Are you promoting big-name items, like NBA gear and MLB baseball bats (I didn’t wanna say gear twice)? Or JC Penney clothes? Or Walmart…er, stuff? The prime destination for brands like these are affiliate networks, like these:
Most well-known companies have products on these sites. They’re great places to look for those mainstream brands. They do require your own site to join, though. They’re pretty serious.
There are also networks that specialize in digital goods, like e-books, software, and yes, the “get-rich-quick” schemes. These networks are easy to join, and contain high commissions most of the time. Some of these are:
Many affiliate marketers use Clickbank. Like, a lot. It pays well. I personally use JVZoo more often, Clickbank still has it’s uses. Just remember these sites are much more likely to contain scammy products.
And of course, there’s the ubiquitous Amazon Associates program. This is by far the most popular network, because there are millions of items to advertise! No matter your niche, you’re gonna find something on Amazon.
Not all companies require you to go to the networks though. On many companies’ websites you can find a “Affiliates” menu item, usually on the footer but sometimes front and center on the main menu. Clicking on these will take you to the sign-up page.
Keep in mind that some programs do evaluate you in some way to make sure you qualify. I wouldn’t worry about it too much. Usually you just have to describe your site.
A Note About Commissions
Before I get to the end, I just wanna get a word out about commissions. If you’re new to all this, you might only chase after high commission percentages. I tried it that way too, but the truth is, it’s advisable to go after products you know will sell.

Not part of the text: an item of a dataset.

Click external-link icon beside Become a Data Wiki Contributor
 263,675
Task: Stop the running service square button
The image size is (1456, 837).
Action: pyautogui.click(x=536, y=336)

Remember, Amazon rarely goes over 10% commissions, but it’s still the most popular program!
The Hunt Begins!! Program Perceptive Marketer!
Affiliate programs can be hit or miss, but the important thing is to get some experience with them. They’re free to use, after all, so you won’t really lose much.
Oh yeah, about being free… that’s what all programs should be. As I’ve mentioned before, a ‘paid’ affiliate program is not worth your time. It could be a scam.